REQUIRED ACTION 1
Please reproduce the passage of the ToolProof visualization notes from "Next, can you" up to and including "meshes in console/runtime?", keeping every word unchanged.
REQUIRED ACTION 2
Write the next part of the ToolProof visualization notes, picking up right after their final sentence.

DOCUMENT SECTION
·····

Visualization for ToolProof data
npm install @toolproof-npm/visualization/*
Abshishek:
Can you start with making an R3F component that takes a list of resources and a configuration object (specifying origin, orientation, mesh shape, mesh size, mesh spacing, mesh color, etc.) as props, and renders the passed resources in a ring (like the the type-ring and role-rings in CosmosSpace)?
Next, can you make a similar R3F component that takes a list of resources and renders them as a line of panels (like the Natural, Job, and Step panels in CosmosSpace)?
Use the file resourceMap.json to get lists of resources to test with. Extract, for example, the resources at the TYPE-ResourceType key to build a ring of ResourceTypes.
The components need to show metadata when a mesh is clicked. Then we should show "identity", "name" and "description". Identity is always present, name and description may be missing.
We'll always work with data of type ResourceJsonWithIdentity.
Once you have these two components working, we'll publish the visualization package to npm and test it in console/runtime.
Question to Copilot:
With this approach, will we be able to transform and animate the meshes in console/runtime?
Answer:
Yes — with this approach (export R3F components that render rings/panels from ResourceJsonWithIdentity[] + config props), you’ll still be able to transform and animate the meshes in console/runtime.

·····

Saved entries

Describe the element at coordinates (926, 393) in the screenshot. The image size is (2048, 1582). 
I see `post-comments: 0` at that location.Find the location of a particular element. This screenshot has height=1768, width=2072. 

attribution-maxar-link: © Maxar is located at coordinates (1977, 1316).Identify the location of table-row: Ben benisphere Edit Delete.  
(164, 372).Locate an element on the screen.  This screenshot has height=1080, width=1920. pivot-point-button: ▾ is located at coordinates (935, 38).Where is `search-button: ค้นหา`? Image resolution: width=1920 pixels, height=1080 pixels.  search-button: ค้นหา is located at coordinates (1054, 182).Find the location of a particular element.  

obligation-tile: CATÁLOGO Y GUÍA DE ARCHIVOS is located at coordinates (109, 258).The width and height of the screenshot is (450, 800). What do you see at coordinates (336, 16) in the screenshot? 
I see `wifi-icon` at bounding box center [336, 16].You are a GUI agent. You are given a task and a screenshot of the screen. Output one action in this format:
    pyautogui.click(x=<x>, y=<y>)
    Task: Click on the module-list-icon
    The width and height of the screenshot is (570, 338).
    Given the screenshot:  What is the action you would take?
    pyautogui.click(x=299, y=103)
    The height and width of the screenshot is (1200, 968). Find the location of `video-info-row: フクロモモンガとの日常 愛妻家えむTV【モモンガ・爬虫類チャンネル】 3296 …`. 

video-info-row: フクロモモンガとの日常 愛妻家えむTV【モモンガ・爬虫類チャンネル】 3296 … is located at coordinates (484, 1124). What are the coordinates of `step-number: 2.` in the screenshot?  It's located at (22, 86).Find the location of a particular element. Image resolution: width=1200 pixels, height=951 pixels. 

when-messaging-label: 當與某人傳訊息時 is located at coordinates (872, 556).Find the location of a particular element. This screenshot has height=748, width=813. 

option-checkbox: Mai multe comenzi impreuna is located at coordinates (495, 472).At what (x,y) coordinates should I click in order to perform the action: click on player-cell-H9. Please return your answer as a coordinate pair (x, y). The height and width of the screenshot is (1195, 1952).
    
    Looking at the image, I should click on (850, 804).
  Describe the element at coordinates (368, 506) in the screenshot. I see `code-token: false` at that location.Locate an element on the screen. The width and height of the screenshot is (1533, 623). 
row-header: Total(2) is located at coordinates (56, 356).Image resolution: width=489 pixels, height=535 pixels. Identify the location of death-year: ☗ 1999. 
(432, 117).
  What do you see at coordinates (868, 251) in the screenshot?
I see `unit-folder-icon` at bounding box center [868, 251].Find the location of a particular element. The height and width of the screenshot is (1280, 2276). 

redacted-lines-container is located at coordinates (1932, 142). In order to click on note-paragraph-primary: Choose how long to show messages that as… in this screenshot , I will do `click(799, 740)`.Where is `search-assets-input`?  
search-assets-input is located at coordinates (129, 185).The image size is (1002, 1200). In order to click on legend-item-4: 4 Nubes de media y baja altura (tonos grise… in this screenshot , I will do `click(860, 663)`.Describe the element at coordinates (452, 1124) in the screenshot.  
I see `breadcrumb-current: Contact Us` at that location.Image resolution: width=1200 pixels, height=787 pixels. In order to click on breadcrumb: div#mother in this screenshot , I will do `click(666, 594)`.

·····

EXERCISE RESULT 1
Next, can you make a similar R3F component that takes a list of resources and renders them as a line of panels (like the Natural, Job, and Step panels in CosmosSpace)?
Use the file resourceMap.json to get lists of resources to test with. Extract, for example, the resources at the TYPE-ResourceType key to build a ring of ResourceTypes.
The components need to show metadata when a mesh is clicked. Then we should show "identity", "name" and "description". Identity is always present, name and description may be missing.
We'll always work with data of type ResourceJsonWithIdentity.
Once you have these two components working, we'll publish the visualization package to npm and test it in console/runtime.
Question to Copilot:
With this approach, will we be able to transform and animate the meshes in console/runtime?

EXERCISE RESULT 2
What makes it work (and what to include in the component API):
Expose refs for imperative animation
Add groupRef?: React.Ref
Add itemRefs?: React.MutableRefObject
Then console/runtime can GSAP-animate item.position, item.rotation, etc., exactly like your current job/step refs.
Avoid “fighting React” during animation
If the component sets position={...} on every render from props, and you animate position imperatively, React can overwrite your animation on re-render.
Fix: either (a) keep positions stable and animate via refs, or (b) make animation declarative (props drive the animation), or (c) only set initial positions and don’t recompute unless inputs change.
Put metadata on the actual Three object
Set mesh.userData.extractedData = { identity, name?, description? } and mesh.userData.resourceId = resource.identity.
This makes picking/click handlers in console/runtime straightforward, and it also supports external raycasting if you ever need it.
Click-to-show metadata won’t block animation
Prefer onResourceClick?: (resource, object, event) => void so console/runtime decides how/where to show the UI (sidebar, overlay, tooltip), without the package “owning” the interaction model.
So: exporting R3F components is compatible with transforms/animations, as long as the components provide either (1) refs/handles to animate, or (2) props that drive animation declaratively. The ref-based handle is the closest match to how CosmosSpace works today.